Should KU Lead a Boycott of the NCAA Basketball Tournament to Protest Asymmetric Seeding and Officiating?



  • Amidst admissions the seeding is biased for television, amidst the appearance of tournament officiating looking fishy, amidst the apparent asymmetric talent distributions, and amidst the reputed comments of some coaches that they cannot comment on the record about aspects of the current recruiting system for fear of retribution, and amidst ADs wanting to confine the season to second semester and move March Madness back some months, is it time for the father of all college basketball programs to lead a boycott of the NCAA TOURNAMENT, while keeping the television money? KU is hardly alone among schools appearing to be marginalized by the process. Or does the chance to play and win a ring outweigh all principle?

    Just wondering.



  • @jaybate-1.0 Based on your post, we probably should.

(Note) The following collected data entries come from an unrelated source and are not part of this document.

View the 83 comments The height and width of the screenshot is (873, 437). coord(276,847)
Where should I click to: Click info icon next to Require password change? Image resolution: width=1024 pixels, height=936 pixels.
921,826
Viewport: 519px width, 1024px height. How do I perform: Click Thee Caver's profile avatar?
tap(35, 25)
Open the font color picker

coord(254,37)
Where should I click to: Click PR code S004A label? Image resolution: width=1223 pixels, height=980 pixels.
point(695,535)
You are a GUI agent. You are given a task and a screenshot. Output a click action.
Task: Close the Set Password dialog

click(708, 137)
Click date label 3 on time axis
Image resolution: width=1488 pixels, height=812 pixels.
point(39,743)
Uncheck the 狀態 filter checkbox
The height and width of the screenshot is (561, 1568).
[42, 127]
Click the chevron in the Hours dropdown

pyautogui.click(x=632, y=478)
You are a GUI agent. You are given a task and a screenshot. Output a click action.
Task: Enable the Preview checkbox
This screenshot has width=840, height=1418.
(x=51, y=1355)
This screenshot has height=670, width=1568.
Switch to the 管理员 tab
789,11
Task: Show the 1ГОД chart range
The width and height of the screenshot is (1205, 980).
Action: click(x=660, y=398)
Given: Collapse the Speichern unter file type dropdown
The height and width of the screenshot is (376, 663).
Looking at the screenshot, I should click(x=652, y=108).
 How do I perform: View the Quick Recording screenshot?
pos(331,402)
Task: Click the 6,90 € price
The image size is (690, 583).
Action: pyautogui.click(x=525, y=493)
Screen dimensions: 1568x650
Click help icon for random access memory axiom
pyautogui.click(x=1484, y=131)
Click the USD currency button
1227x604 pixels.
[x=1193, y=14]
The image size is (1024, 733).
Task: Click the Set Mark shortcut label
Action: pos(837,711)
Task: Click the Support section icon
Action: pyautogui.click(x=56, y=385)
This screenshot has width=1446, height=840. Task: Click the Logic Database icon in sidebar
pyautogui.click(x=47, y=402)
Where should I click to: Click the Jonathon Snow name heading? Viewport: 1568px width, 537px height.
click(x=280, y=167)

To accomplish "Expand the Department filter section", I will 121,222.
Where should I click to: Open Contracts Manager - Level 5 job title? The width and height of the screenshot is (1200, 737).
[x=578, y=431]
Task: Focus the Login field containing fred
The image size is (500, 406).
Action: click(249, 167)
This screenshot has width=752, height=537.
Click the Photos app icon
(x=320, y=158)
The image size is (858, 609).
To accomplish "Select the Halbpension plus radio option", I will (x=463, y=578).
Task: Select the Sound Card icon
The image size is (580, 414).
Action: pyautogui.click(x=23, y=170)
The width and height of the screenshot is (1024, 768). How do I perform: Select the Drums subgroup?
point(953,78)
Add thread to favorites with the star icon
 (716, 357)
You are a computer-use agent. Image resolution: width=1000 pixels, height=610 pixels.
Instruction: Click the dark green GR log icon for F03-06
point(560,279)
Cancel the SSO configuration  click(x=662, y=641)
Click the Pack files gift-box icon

However, we must protect the streak. We know it’s crooked. Most things that involve dollar bills are.



  • @jaybate-1.0 KU should lead a boycott. Find a way to have a separate tournament for major div 1 schools. Wisconsin, Michigan state type teams.

    KU should still play for the Big 12 streak, just say Eff You to the NCAA tourney.



  • I addressed this on drgnslayrs post “2065 Cheick Diallo Cleared”



  • @Lulufulu

    A separate tournament has always interested me; that was Phog Allen’s solution (the NCAA) once the NIT had become an asymmetric regional dominated racket that obstructed KU and so many others from fair participation in the pursuit of “national” championships. What KU leadership now needs to do is think of the issue in similarly scaled up terms. The apparent Nike/Cal/Westley/Rose/CAA/SEC/ESPN/NCAA complex is appears to be impeding ours and others competition for a national champion, so let us leap frog and compete for a world championship of college basketball.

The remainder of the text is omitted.